Selective extraction, solubilization, and reversed-phase high-performance liquid chromatography separation of the main proteins from myelin using tetrahydrofuran/water mixtures.

The number of solvents capable of dissolving myelin and proteolipid protein (PLP) and of being used as a mobile phase for the separation of myelin proteins by reversed-phase high-performance liquid chromatography (RP-HPLC) is very limited.

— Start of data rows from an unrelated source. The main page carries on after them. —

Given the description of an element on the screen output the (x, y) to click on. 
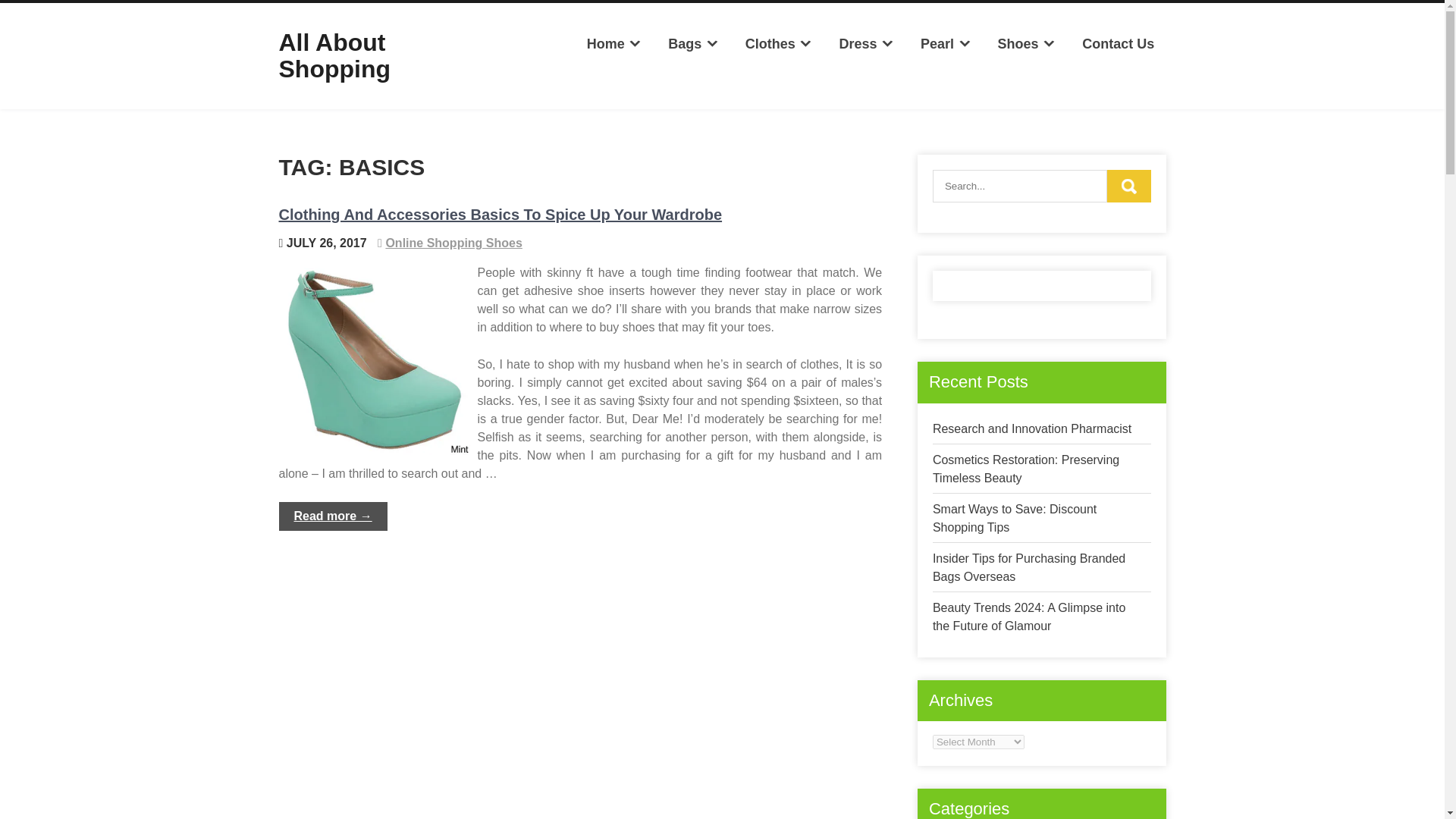
Shoes (1026, 44)
Search (1128, 185)
Online Shopping Shoes (453, 242)
All About Shopping (335, 55)
Clothing And Accessories Basics To Spice Up Your Wardrobe (500, 214)
Dress (866, 44)
Contact Us (1118, 44)
Search (1128, 185)
Bags (693, 44)
Pearl (945, 44)
Home (613, 44)
Clothes (778, 44)
Given the description of an element on the screen output the (x, y) to click on. 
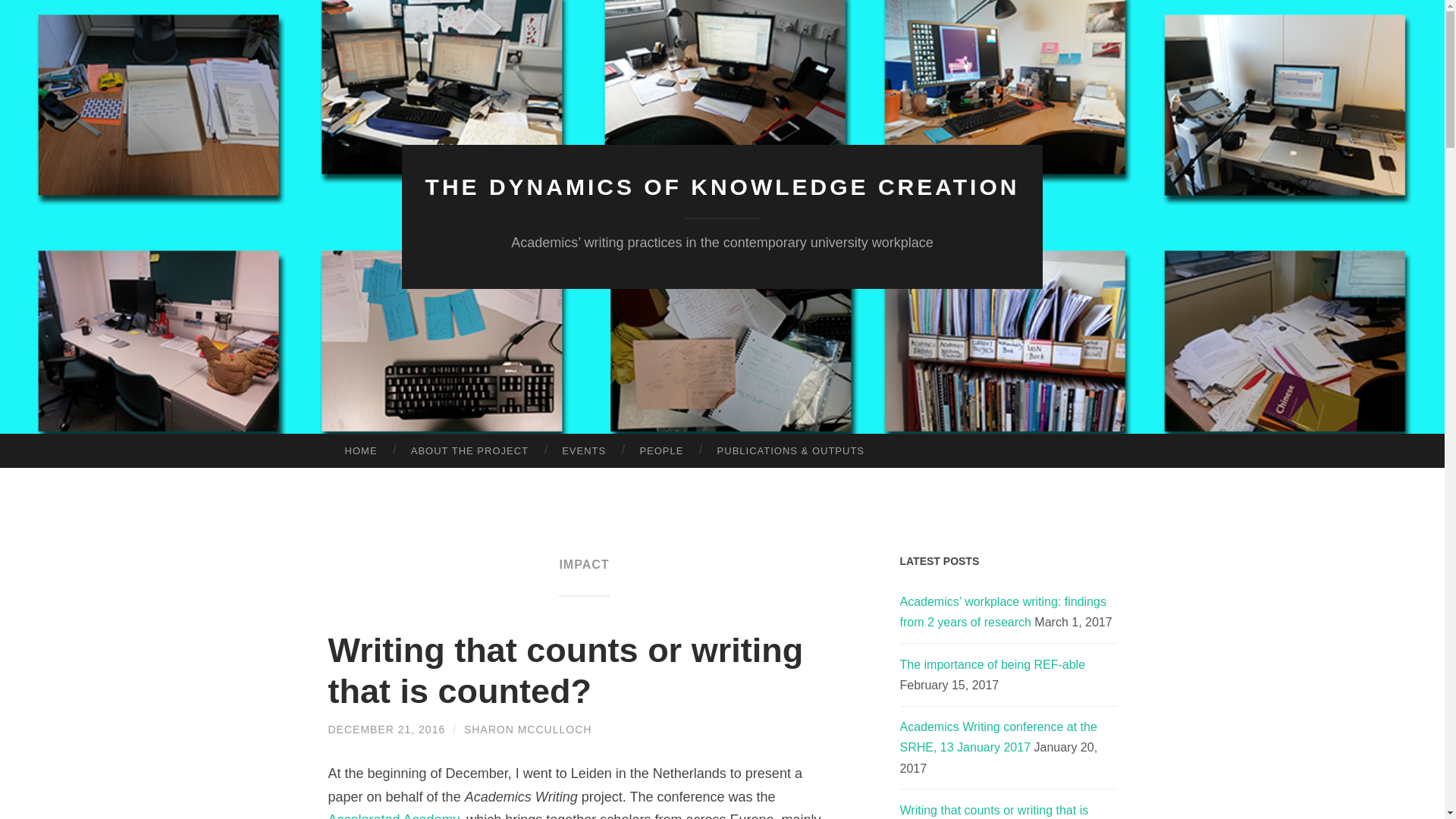
ABOUT THE PROJECT (469, 451)
The importance of being REF-able (991, 664)
HOME (360, 451)
PEOPLE (661, 451)
Writing that counts or writing that is counted? (993, 811)
THE DYNAMICS OF KNOWLEDGE CREATION (722, 186)
Writing that counts or writing that is counted? (565, 670)
Accelerated Academy (392, 815)
SKIP TO CONTENT (16, 445)
Academics Writing conference at the SRHE, 13 January 2017 (997, 736)
DECEMBER 21, 2016 (386, 729)
EVENTS (583, 451)
SHARON MCCULLOCH (527, 729)
Given the description of an element on the screen output the (x, y) to click on. 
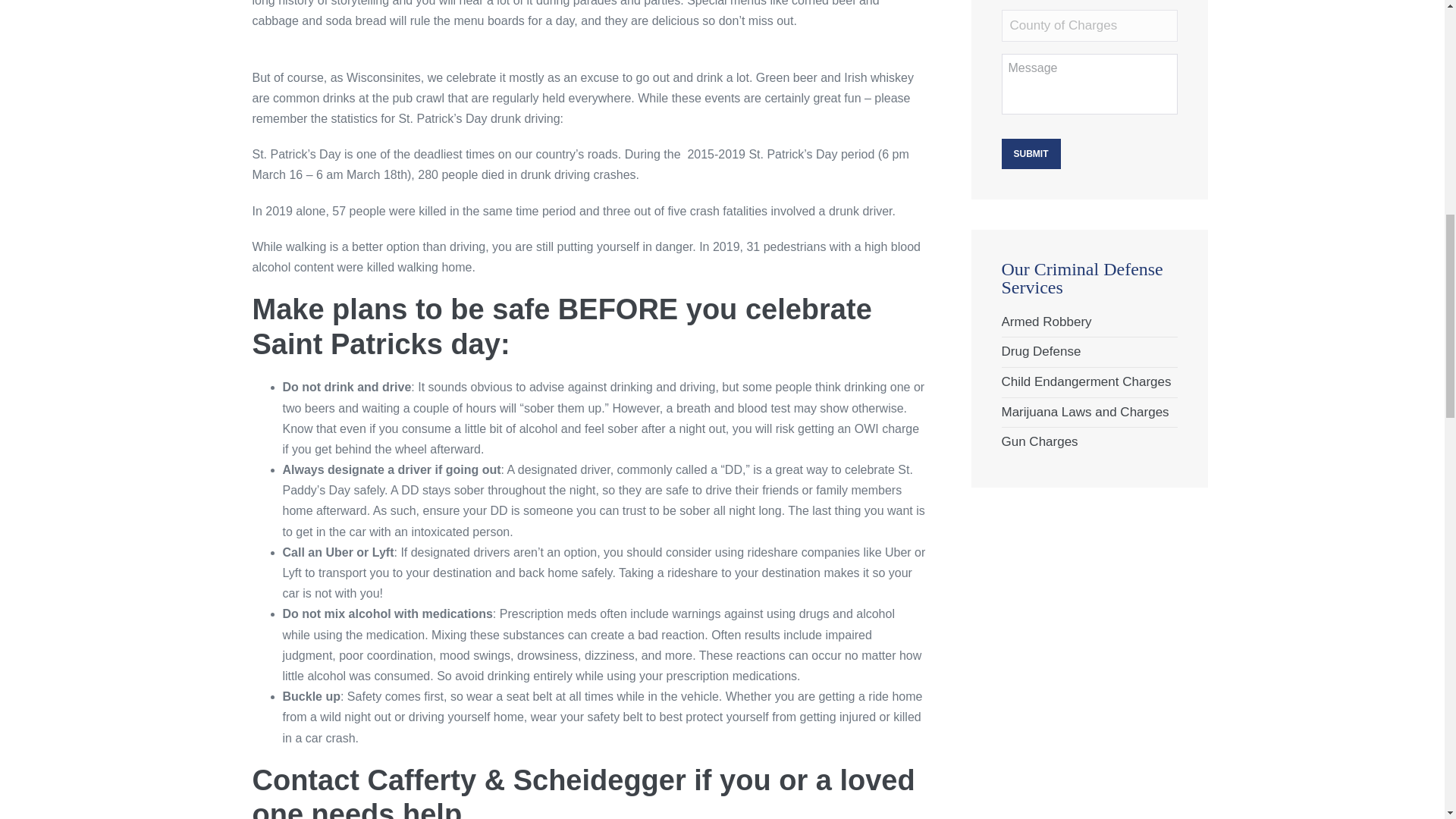
Marijuana Laws and Charges (1085, 411)
Child Endangerment Charges (1085, 381)
Gun Charges (1039, 441)
Armed Robbery (1045, 321)
Drug Defense (1040, 350)
Submit (1030, 153)
Given the description of an element on the screen output the (x, y) to click on. 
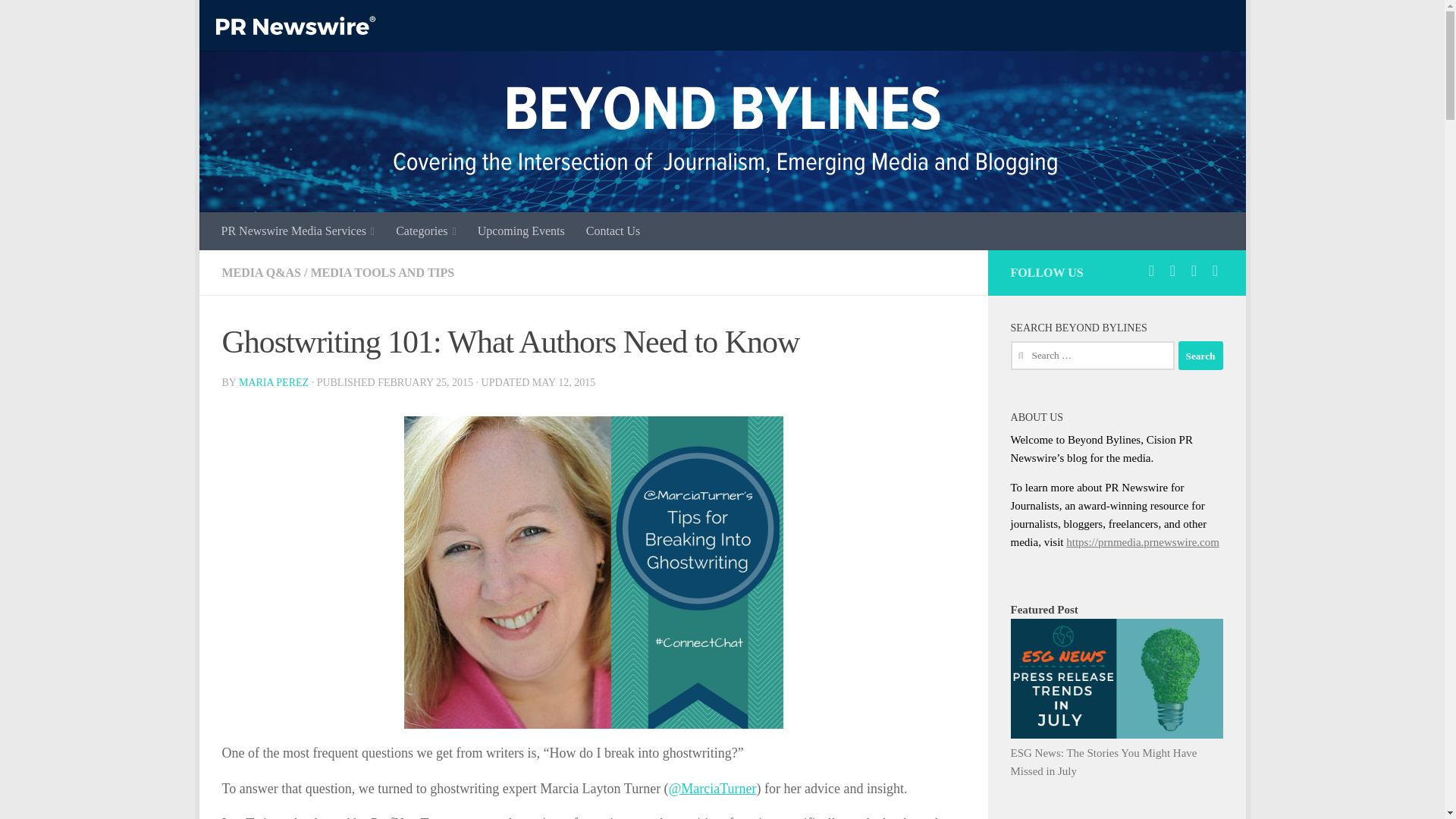
Upcoming Events (521, 231)
Skip to content (258, 20)
Contact Us (612, 231)
Follow us on Linkedin (1193, 270)
Follow us on Twitter (1150, 270)
Categories (426, 231)
Search (1200, 355)
Search (1200, 355)
PR Newswire Media Services (298, 231)
MEDIA TOOLS AND TIPS (382, 272)
Follow us on Facebook (1171, 270)
MARIA PEREZ (273, 382)
Posts by Maria Perez (273, 382)
Given the description of an element on the screen output the (x, y) to click on. 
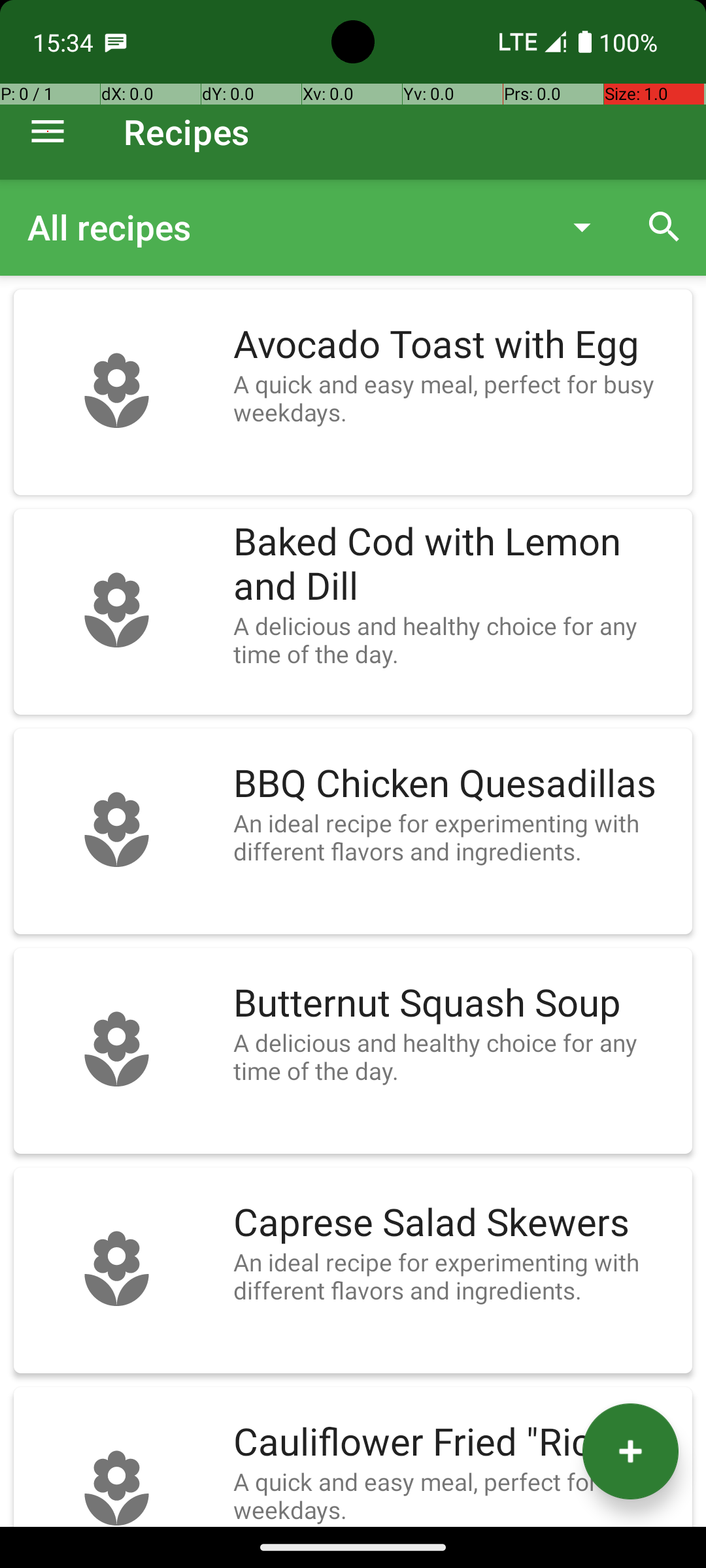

In a thorough study, we found that aqueous tetrahydrofuran (THF) fulfilled such a requirement. The maximal amount of protein extracted corresponded to a THF/water ratio of 4:1 v/v and a polarity index of 5.16. This mixture dissolved a purified PLP preparation completely, 60% of proteins from fresh myelin, and 20% of white matter total proteins. Sodium dodecyl sulphate-polyacrylamide gel electrophoresis (SDS-PAGE) of those extracts, followed by densitometric analysis, showed that the amount and type of proteins dissolved depended on the polarity (i.e., the content of water) of the solvent mixture used. This selective effect was greater for basic protein in myelin preparations. Crude extracts highly enriched in basic protein can be prepared. In addition, the solvent system THF/water proved to be very useful as a mobile phase in RP-HPLC for separating myelin proteins. Using a C3 column and a linear gradient from 30% to 100% THF in water, both containing 0.1% trifluoroacetic acid (TFA), we separated completely the three main protein fractions of central nervous system (CNS) myelin in a short period of time. The high solubility power of THF/water mixtures prolonged greatly the life of the column.